## Saved data entries
*** Block opens ***

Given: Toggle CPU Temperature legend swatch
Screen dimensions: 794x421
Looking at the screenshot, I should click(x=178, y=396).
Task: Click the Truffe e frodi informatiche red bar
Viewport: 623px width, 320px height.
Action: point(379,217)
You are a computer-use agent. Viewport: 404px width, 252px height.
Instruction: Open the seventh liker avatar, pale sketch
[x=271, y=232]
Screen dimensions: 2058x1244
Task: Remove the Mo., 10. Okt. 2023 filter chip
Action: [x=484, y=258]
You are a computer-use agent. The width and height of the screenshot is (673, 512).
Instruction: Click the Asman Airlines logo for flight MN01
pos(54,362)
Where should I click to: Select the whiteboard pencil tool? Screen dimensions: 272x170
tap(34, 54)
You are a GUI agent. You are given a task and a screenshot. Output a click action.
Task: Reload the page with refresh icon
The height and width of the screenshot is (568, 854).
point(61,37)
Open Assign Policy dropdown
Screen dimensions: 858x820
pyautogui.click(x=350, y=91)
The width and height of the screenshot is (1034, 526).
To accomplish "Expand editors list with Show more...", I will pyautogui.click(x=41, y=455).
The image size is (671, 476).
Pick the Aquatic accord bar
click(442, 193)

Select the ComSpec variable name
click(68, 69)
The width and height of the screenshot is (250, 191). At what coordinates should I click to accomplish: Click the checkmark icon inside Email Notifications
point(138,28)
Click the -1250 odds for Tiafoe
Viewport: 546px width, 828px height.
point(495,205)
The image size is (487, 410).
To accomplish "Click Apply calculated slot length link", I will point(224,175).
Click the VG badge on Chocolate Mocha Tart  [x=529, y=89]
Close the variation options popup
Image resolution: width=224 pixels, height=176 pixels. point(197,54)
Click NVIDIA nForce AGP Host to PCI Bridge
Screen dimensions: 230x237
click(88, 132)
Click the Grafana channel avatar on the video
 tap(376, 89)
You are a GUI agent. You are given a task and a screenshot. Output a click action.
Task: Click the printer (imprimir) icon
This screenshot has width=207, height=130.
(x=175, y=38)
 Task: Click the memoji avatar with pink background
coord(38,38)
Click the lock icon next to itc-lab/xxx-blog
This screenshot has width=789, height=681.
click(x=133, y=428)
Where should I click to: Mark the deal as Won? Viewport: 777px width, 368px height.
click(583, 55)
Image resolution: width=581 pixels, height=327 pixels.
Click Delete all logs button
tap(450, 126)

*** Block closes ***

## Assignment
All of the data above should be reproduced exactly.

## Answer to the problem
Given: Toggle CPU Temperature legend swatch
Screen dimensions: 794x421
Looking at the screenshot, I should click(x=178, y=396).
Task: Click the Truffe e frodi informatiche red bar
Viewport: 623px width, 320px height.
Action: point(379,217)
You are a computer-use agent. Viewport: 404px width, 252px height.
Instruction: Open the seventh liker avatar, pale sketch
[x=271, y=232]
Screen dimensions: 2058x1244
Task: Remove the Mo., 10. Okt. 2023 filter chip
Action: [x=484, y=258]
You are a computer-use agent. The width and height of the screenshot is (673, 512).
Instruction: Click the Asman Airlines logo for flight MN01
pos(54,362)
Where should I click to: Select the whiteboard pencil tool? Screen dimensions: 272x170
tap(34, 54)
You are a GUI agent. You are given a task and a screenshot. Output a click action.
Task: Reload the page with refresh icon
The height and width of the screenshot is (568, 854).
point(61,37)
Open Assign Policy dropdown
Screen dimensions: 858x820
pyautogui.click(x=350, y=91)
The width and height of the screenshot is (1034, 526).
To accomplish "Expand editors list with Show more...", I will pyautogui.click(x=41, y=455).
The image size is (671, 476).
Pick the Aquatic accord bar
click(442, 193)

Select the ComSpec variable name
click(68, 69)
The width and height of the screenshot is (250, 191). At what coordinates should I click to accomplish: Click the checkmark icon inside Email Notifications
point(138,28)
Click the -1250 odds for Tiafoe
Viewport: 546px width, 828px height.
point(495,205)
The image size is (487, 410).
To accomplish "Click Apply calculated slot length link", I will point(224,175).
Click the VG badge on Chocolate Mocha Tart  [x=529, y=89]
Close the variation options popup
Image resolution: width=224 pixels, height=176 pixels. point(197,54)
Click NVIDIA nForce AGP Host to PCI Bridge
Screen dimensions: 230x237
click(88, 132)
Click the Grafana channel avatar on the video
 tap(376, 89)
You are a GUI agent. You are given a task and a screenshot. Output a click action.
Task: Click the printer (imprimir) icon
This screenshot has width=207, height=130.
(x=175, y=38)
 Task: Click the memoji avatar with pink background
coord(38,38)
Click the lock icon next to itc-lab/xxx-blog
This screenshot has width=789, height=681.
click(x=133, y=428)
Where should I click to: Mark the deal as Won? Viewport: 777px width, 368px height.
click(583, 55)
Image resolution: width=581 pixels, height=327 pixels.
Click Delete all logs button
tap(450, 126)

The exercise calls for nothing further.